Here’s the clip; also, I don’t recognize any of these people, which reminded me that I haven’t watched GMA since that guy who sounded kinda like Bullwinkle was a host. But that doesn’t matter, just watch:

So, what’s going on here, exactly? On a very, very basic level, the saltwater is interacting with the chemistry of a lithium-ion battery to cause shorting and thermal runaway conditions. We’re currently finding a proper EV battery engineer to do a deep dive on this, but until then it’s just grimly fascinating to see how these fairly unexpected (well, in the layperson’s eyes) issues that come with, for the first time in America, a genuinely significant number of EVs on the road.

[Editor’s Note: Generally, we don’t like to discuss technical topics without input from engineers, but this video is fascinating unto itself, so we figured we’d show it while we await input from battery engineers, who can dive a bit deeper into why this all happens. -DT]

I mean, this is pretty unprecedented when it comes to car fires: dumping a car in a water-logged ditch an attempt to keep it from igniting again?

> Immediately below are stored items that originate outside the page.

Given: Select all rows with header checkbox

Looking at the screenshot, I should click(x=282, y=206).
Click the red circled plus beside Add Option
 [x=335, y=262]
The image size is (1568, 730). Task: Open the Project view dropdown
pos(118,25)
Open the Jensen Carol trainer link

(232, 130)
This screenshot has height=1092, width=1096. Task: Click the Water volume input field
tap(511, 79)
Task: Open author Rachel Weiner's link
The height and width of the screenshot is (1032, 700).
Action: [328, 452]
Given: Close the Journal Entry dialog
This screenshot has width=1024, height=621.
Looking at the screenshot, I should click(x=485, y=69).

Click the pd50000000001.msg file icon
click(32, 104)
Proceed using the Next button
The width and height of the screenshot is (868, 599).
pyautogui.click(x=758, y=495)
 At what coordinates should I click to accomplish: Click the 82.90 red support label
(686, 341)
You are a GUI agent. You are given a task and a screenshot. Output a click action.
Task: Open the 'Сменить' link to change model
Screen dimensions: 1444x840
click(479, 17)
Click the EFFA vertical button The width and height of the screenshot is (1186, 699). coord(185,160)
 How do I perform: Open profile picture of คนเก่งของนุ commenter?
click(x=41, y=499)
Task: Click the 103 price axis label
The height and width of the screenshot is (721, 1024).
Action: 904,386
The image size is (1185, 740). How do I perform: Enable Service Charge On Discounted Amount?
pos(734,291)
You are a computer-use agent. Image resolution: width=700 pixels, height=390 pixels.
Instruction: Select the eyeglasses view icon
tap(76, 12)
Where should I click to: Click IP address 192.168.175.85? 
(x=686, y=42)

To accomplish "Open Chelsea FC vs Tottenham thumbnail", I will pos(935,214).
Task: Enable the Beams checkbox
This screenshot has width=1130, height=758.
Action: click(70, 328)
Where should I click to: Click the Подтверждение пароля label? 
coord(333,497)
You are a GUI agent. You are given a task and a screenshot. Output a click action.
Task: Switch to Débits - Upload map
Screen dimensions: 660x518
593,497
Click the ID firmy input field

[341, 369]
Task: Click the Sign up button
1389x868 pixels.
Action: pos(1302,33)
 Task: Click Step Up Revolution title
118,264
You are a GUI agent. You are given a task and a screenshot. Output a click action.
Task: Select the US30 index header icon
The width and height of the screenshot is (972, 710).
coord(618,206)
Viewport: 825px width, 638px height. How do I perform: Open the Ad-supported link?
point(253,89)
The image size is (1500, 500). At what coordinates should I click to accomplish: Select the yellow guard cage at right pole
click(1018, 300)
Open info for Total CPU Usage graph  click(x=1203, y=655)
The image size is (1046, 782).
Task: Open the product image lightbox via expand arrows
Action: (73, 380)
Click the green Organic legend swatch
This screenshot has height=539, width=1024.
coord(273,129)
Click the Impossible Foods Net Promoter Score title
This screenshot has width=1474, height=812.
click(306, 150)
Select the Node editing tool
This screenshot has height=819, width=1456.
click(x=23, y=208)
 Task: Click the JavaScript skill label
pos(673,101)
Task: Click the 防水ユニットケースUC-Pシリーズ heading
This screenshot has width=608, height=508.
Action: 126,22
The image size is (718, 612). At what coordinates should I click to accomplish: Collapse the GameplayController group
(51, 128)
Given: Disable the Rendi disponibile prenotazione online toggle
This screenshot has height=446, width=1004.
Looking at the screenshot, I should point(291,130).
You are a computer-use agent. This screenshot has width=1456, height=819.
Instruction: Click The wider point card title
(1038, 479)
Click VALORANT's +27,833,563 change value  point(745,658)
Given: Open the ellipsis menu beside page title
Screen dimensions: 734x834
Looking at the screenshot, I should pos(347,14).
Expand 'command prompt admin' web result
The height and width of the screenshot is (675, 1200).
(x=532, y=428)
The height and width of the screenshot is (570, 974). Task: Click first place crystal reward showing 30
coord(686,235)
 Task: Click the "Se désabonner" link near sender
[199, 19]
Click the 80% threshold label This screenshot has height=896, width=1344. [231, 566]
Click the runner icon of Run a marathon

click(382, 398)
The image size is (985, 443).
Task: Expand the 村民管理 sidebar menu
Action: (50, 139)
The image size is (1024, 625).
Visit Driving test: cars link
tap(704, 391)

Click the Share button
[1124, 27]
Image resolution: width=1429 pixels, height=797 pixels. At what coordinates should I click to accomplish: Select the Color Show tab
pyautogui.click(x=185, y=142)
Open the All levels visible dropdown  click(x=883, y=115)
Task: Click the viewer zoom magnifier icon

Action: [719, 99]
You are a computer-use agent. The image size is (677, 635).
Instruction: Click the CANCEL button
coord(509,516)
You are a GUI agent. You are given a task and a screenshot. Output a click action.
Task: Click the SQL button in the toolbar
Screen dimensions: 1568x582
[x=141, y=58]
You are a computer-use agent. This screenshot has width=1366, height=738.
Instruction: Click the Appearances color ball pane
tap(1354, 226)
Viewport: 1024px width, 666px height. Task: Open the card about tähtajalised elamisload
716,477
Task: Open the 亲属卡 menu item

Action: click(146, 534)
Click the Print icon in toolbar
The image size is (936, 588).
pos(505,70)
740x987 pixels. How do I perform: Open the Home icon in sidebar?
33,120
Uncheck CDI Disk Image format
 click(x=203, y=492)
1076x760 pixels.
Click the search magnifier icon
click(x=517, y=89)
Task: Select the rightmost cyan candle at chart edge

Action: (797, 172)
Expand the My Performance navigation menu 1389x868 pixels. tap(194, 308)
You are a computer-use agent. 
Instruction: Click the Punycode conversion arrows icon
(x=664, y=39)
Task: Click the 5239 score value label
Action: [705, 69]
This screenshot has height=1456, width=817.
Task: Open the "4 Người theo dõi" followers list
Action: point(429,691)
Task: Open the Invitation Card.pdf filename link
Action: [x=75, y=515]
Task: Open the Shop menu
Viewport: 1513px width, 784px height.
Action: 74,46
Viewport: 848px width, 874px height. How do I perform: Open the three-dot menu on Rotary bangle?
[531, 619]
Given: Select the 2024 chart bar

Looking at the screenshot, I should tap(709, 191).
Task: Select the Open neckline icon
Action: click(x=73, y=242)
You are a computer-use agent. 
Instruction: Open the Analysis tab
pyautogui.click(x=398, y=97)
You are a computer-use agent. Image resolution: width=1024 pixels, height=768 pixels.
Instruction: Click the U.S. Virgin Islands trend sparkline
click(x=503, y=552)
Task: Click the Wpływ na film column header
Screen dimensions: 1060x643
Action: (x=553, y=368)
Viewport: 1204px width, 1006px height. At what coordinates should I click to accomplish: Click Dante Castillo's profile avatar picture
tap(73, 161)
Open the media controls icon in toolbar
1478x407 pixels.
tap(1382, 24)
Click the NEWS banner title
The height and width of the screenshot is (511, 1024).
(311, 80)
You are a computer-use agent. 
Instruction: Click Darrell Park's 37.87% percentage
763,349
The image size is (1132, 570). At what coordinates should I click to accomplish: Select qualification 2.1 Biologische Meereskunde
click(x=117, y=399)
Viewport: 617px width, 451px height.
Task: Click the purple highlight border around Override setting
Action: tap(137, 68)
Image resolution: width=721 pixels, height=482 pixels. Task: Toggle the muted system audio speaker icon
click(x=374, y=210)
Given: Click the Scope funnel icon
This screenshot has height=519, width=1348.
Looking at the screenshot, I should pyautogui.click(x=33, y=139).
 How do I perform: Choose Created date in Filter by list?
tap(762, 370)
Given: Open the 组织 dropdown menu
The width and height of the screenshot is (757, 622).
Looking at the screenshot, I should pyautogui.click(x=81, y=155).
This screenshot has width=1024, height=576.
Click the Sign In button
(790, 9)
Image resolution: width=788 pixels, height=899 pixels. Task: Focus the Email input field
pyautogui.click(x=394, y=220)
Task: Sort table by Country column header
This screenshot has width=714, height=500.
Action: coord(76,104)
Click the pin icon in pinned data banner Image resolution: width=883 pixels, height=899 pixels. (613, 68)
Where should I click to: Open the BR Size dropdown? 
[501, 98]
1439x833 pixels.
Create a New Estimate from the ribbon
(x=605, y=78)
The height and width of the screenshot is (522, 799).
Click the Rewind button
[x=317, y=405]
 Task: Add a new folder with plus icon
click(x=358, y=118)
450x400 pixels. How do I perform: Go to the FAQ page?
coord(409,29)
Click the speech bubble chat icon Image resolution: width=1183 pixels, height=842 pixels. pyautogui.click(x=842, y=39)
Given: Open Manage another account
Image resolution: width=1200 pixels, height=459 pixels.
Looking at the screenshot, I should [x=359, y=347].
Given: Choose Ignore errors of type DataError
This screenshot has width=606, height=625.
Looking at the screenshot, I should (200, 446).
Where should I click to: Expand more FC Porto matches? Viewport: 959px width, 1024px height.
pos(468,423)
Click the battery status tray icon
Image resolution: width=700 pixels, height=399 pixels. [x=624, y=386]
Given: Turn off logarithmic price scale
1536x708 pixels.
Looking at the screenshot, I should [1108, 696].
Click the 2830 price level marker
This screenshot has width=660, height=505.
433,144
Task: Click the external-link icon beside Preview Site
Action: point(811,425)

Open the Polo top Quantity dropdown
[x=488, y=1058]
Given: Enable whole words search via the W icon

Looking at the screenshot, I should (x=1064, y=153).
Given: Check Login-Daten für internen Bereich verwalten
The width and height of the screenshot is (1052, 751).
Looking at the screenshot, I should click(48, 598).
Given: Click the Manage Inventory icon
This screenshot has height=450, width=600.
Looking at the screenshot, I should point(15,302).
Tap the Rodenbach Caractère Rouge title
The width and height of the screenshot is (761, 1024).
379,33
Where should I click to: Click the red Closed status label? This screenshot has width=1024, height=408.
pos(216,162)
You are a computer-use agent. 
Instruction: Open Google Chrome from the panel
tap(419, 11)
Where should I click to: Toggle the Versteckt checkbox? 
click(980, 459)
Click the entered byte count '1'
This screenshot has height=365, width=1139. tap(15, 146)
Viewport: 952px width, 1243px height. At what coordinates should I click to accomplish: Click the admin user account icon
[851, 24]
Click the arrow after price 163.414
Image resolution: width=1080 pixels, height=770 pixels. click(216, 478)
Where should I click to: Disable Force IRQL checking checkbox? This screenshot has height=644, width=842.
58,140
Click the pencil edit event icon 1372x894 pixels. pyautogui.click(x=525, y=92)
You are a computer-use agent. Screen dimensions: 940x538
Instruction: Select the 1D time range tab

EvditchLithium-Ion batteries are incredibly energy dense, and are susceptible to a process known as thermal runaway, where the battery “enters an uncontrollable, self-heating state.” This is partially why EV fires require about ten times as much water to extinguish, and why the batteries, which may still be producing heat internally after initial fires have been put out, can reignite — even a significant amount of time after the initial incident.

That’s why the storage of burned-out EVs in Florida look like this:

Evparking

The incredibly low density of this sort-of scrapyard is because any of those flooded cars could reignite without warning, and the distance can help prevent one burning car from igniting others. Here’s an aerial view of a similar lot, full of Teslas:

I know all cars can catch on fire, and I do not think EVs are inherently more dangerous than other cars in general. However, in this specific context — flooding — especially salt water flooding, there really isn’t any comparison with combustion cars. Combustion cars get ruined when flooded, but generally don’t catch on fire as a result of being water-logged.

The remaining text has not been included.